Appellant has misunderstood the role of the state trial court and the purpose of the section 1016.5 advisement. The purpose of section 1016.5 is to warn all defendants that there may be negative immigration consequences to a guilty plea. Those consequences will not be the same for all non-citizen defendants. It is up to each defendant to inform himself of the specific immigration consequences of his unique situation. Section 1016.5, subdivision (b) specifically provides that, upon request, the court shall allow a defendant time to consider the appropriateness of the plea in light of the consequences of that section.
It is not the purpose of section 1016.5 or the role of the court to advise each individual defendant of the precise immigration consequences of his specific plea agreement. The state courts are not specialists in federal immigration law, and do not know the particulars of a defendant's immigration status or personal history as it is relevant to federal immigration law.
It appears, for example, that in order to apply for relief under pre-1996 standards, a person would have to be a lawful permanent resident alien with a lawful unrelinquished domicile of seven consecutive years. (Mattis v. Reno, supra, 212 F.3d at p. 32 and fn. 1.)
2. Voluntary and intelligent plea
Appellant contends that his plea was not knowing and voluntary because he did not know that the consequence of his guilty plea was mandatory deportation.
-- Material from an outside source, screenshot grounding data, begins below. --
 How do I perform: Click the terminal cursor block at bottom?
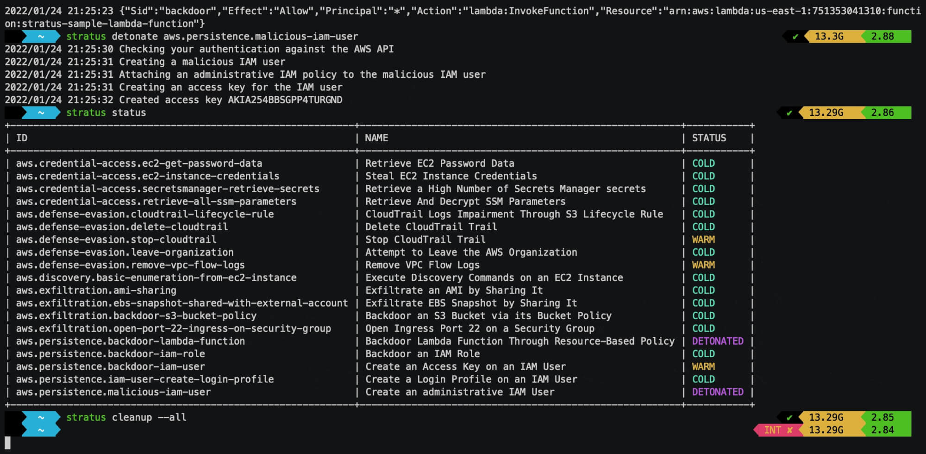[x=7, y=443]
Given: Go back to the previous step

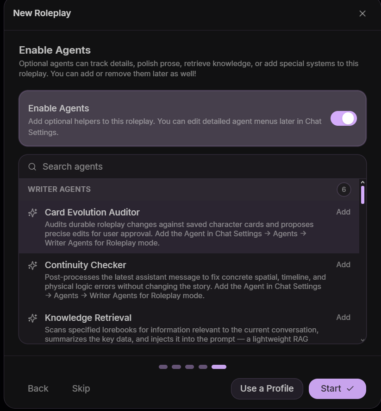Looking at the screenshot, I should coord(38,388).
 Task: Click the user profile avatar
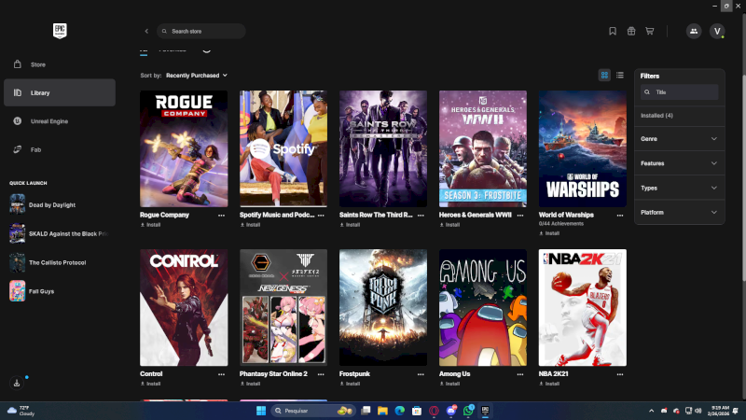tap(717, 31)
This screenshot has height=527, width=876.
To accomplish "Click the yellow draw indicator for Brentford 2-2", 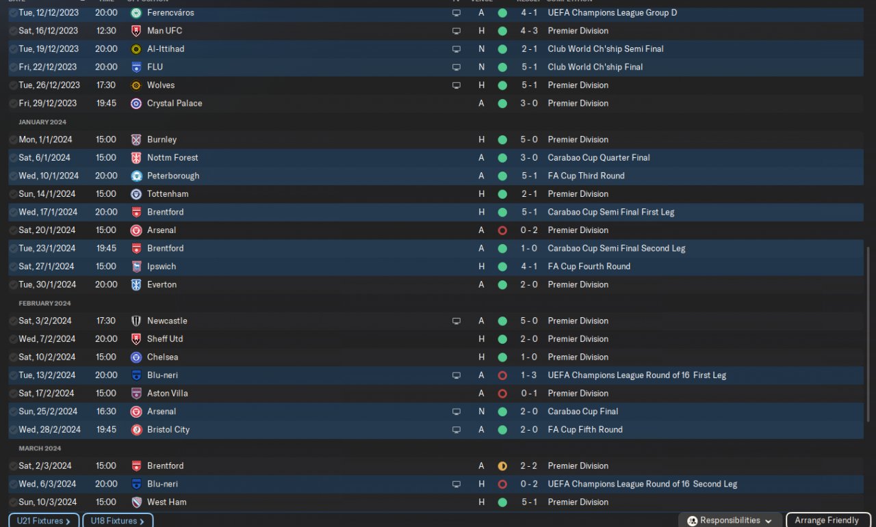I will [502, 465].
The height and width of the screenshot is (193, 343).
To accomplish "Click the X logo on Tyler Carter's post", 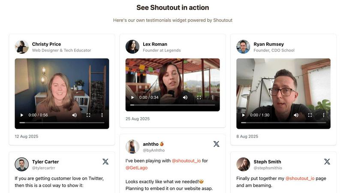I will pyautogui.click(x=105, y=162).
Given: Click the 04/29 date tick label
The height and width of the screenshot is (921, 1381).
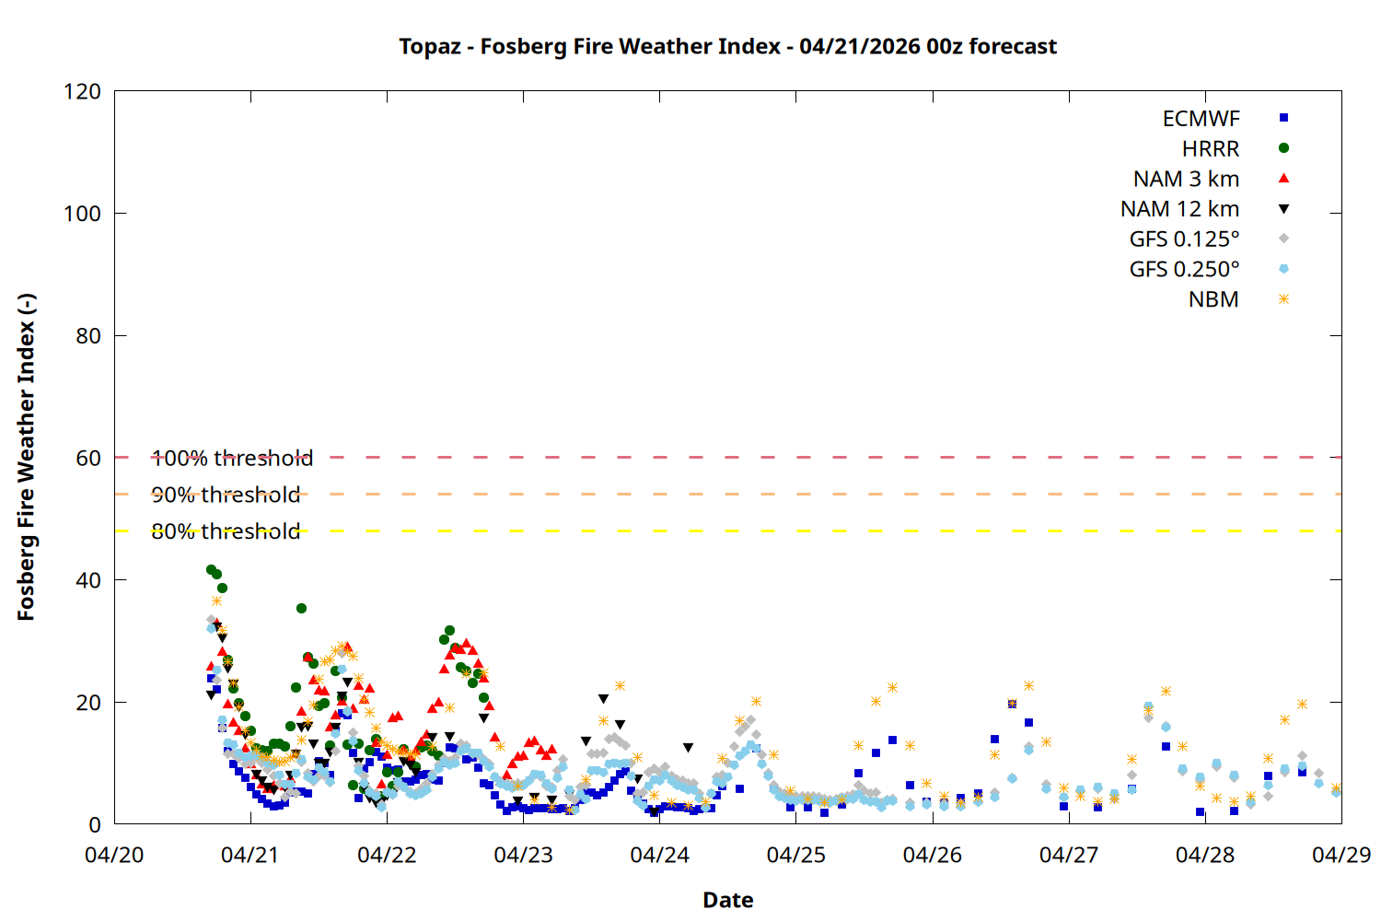Looking at the screenshot, I should click(1340, 856).
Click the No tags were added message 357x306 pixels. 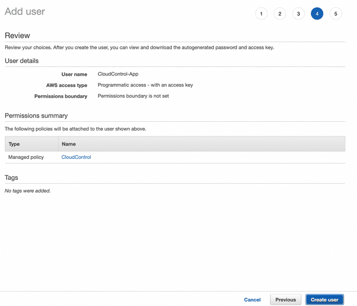[x=28, y=191]
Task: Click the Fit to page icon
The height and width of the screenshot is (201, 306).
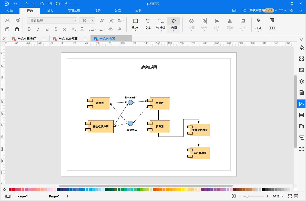Action: point(290,196)
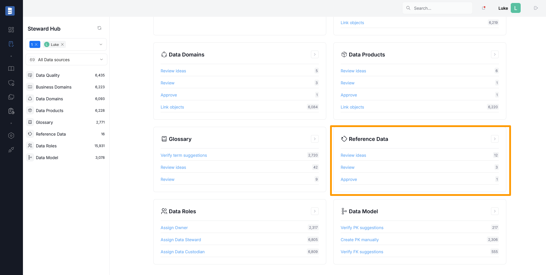Image resolution: width=546 pixels, height=275 pixels.
Task: Click the book icon in left navigation
Action: [11, 69]
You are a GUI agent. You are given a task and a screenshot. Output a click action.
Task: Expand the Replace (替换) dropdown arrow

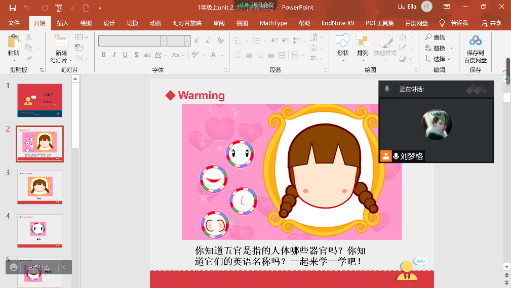coord(452,49)
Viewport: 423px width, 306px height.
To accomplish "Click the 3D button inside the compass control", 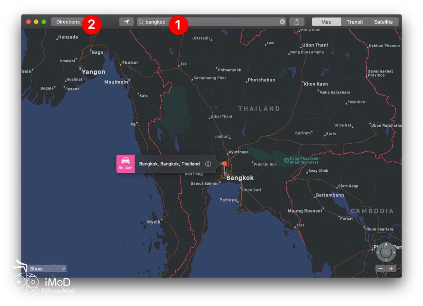I will coord(386,252).
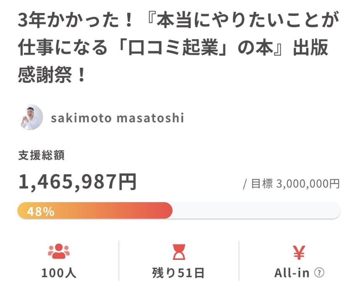Click the hourglass remaining-time icon

[x=179, y=252]
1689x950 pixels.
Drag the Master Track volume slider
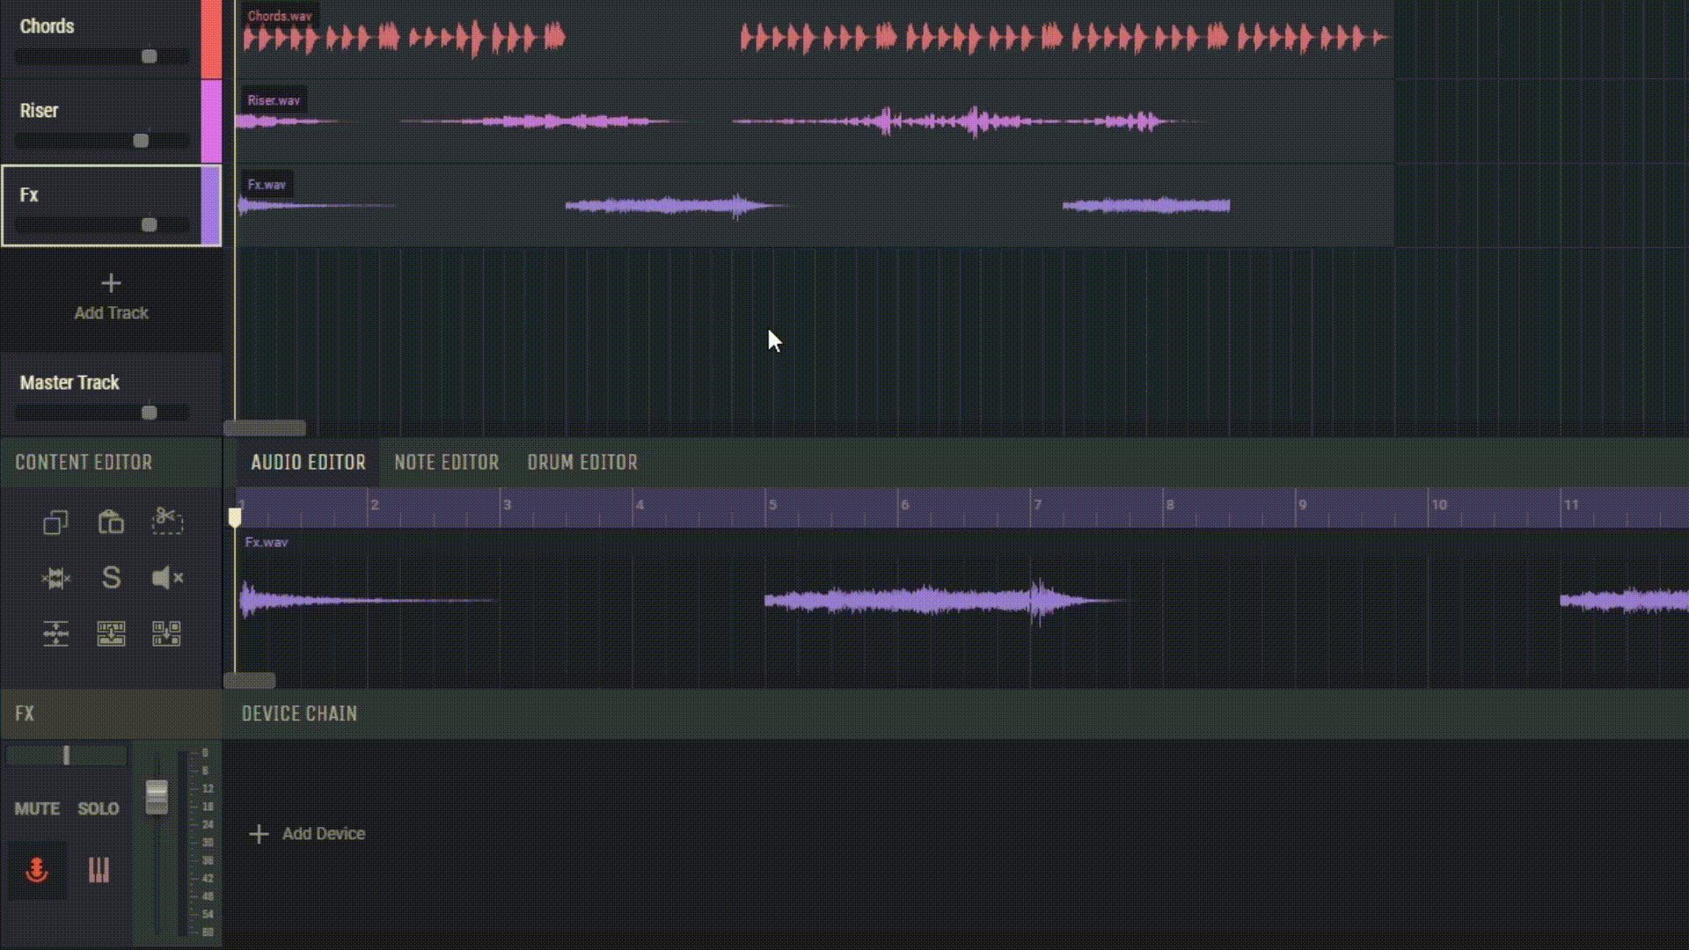click(x=149, y=412)
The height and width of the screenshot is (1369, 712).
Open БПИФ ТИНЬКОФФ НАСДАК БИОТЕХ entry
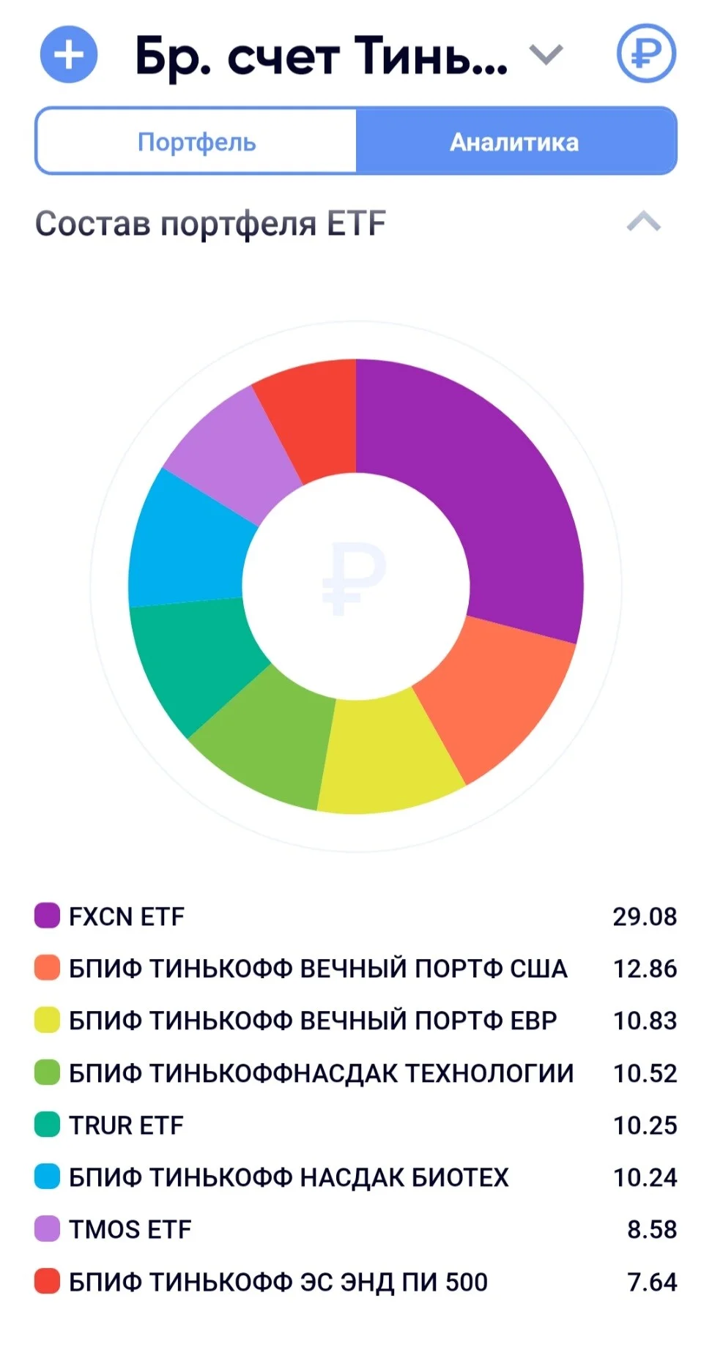[x=356, y=1176]
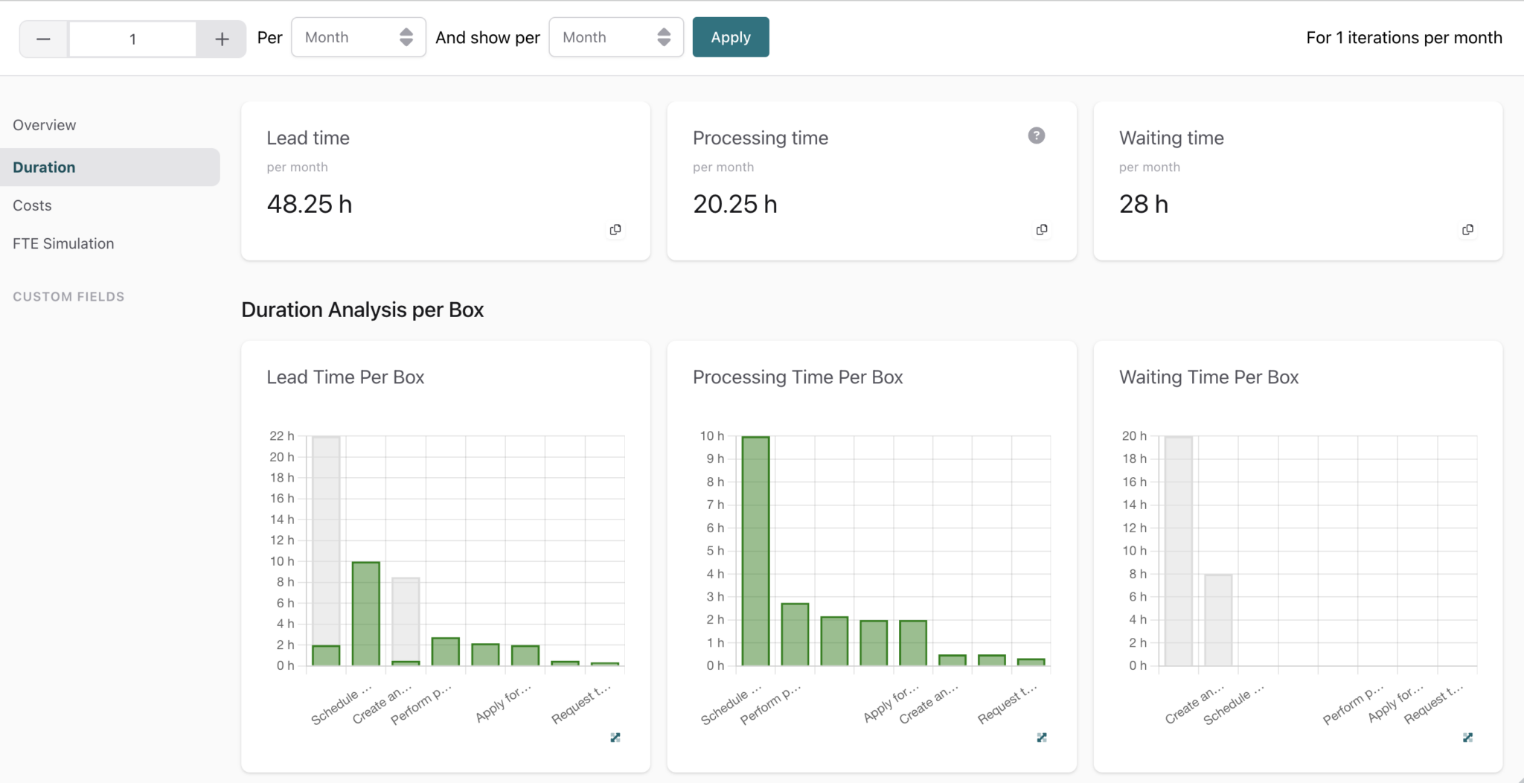Switch to the Overview section
The height and width of the screenshot is (783, 1524).
(45, 125)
In order for a defendant's plea to be knowing and voluntary, due process requires only that the defendant be advised of and waive his constitutional rights to trial, to confront witnesses and to stand silent before entering his plea. (People v. Mosby (2004) 33 Cal.4th 353, 359.) Appellant was advised of and waived those rights before entering his plea.
The immigration consequences of a plea are "collateral" consequences of a criminal conviction in California. (People v. Superior Court (Zamudio), supra, 23 Cal.4th at p. 198.) A trial court generally is not required to inform a defendant of consequences that are collateral to the conviction. (Hill v. Lockhart (1985) 474 U.S. 52, 55.)
Disposition
The judgment is affirmed.
We concur: TURNER, P. J., KRIEGLER, J.